Tennessee Tech University's new director of International Student Affairs, Brian Mylrea, has spent much of the last 10 years in the rural South -- of Japan, that is. So living in Tennessee and experiencing southern hospitality in the past few weeks has been a new and pleasant experience for him and his family.

Mylrea, who officially began his duties on Jan. 4, says he hopes to continue the success of the office he's inheriting from former interim director, Carolyn Dudney.

"My family and I feel so welcome here; there really is something special about the hospitality of this university and this community," he said.

After earning his bachelor's degree in international relations and French from the University of Wisconsin at Madison, Mylrea traveled in Europe for a couple of years and became familiar with the additional languages of Italian and Spanish. He then decided to move to Japan to broaden his experiences with international education.

On a remote island in southern Japan near Taiwan, Mylrea taught English to Japanese elementary and junior high students, first at a private school, then in a rural, public school system for the last six years.

He and his wife, Sachie, whom he met in Japan, then decided to move to the United States to educate their daughters, 6-year-old Emily, and 3-year-old Sara. After a brief time working at the University of Wisconsin at Madison admissions office, he was named director of TTU's International Student Affairs office.
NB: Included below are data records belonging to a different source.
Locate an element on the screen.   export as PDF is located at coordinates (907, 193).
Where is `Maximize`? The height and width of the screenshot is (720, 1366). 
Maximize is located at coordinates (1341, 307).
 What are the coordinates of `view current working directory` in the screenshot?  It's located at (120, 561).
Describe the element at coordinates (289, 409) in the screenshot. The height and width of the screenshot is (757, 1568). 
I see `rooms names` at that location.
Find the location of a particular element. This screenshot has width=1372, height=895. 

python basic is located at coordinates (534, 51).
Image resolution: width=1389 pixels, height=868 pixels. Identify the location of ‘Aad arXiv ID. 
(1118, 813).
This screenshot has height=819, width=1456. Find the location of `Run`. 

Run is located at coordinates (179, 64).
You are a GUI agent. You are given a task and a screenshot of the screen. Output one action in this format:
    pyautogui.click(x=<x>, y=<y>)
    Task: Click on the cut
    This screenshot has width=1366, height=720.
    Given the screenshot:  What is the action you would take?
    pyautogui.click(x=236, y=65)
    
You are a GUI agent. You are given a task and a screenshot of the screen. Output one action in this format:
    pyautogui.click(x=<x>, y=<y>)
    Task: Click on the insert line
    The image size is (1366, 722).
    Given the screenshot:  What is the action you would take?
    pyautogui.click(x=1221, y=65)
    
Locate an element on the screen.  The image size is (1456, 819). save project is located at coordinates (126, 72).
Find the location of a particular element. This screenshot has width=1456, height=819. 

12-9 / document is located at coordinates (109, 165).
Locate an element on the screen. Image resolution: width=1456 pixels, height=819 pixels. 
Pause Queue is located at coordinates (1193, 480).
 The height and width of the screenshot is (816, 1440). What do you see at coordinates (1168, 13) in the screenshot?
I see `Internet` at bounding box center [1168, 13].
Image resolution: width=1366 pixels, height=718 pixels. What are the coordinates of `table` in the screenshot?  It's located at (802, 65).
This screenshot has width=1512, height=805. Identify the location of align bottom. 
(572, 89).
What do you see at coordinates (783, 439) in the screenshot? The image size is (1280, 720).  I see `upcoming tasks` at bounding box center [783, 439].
"I know what it's like to live in a country where you are unfamiliar with the culture and the language," he said. "My first couple of years in Japan, it was very much a sink or swim situation.

"The little things add up to your contentment or frustration with a new culture -- going to the bank, ordering in a restaurant -- there are all kinds of cultural adjustments students have to make, and we want to be the best resource possible for them."

Mylrea says the office now serves more than 200 students, about three-fourths of whom are graduate students. Although there's currently no direct recruiting of international students -- most enroll on the recommendation of family or friends -- one of his goals is to see those numbers go up.

He also says he sees evidence of a very strong host family organization helping students become a part of the community.

"Host families are important to international students," he said. "In my experience, it's common for students from the same countries and cultures to initially stay close to each other, and host families give them a safe, comfortable way to explore their new culture and meet new people.

"I think this is a great opportunity to work with a well-organized and successful program," he said. "I'm excited to be here."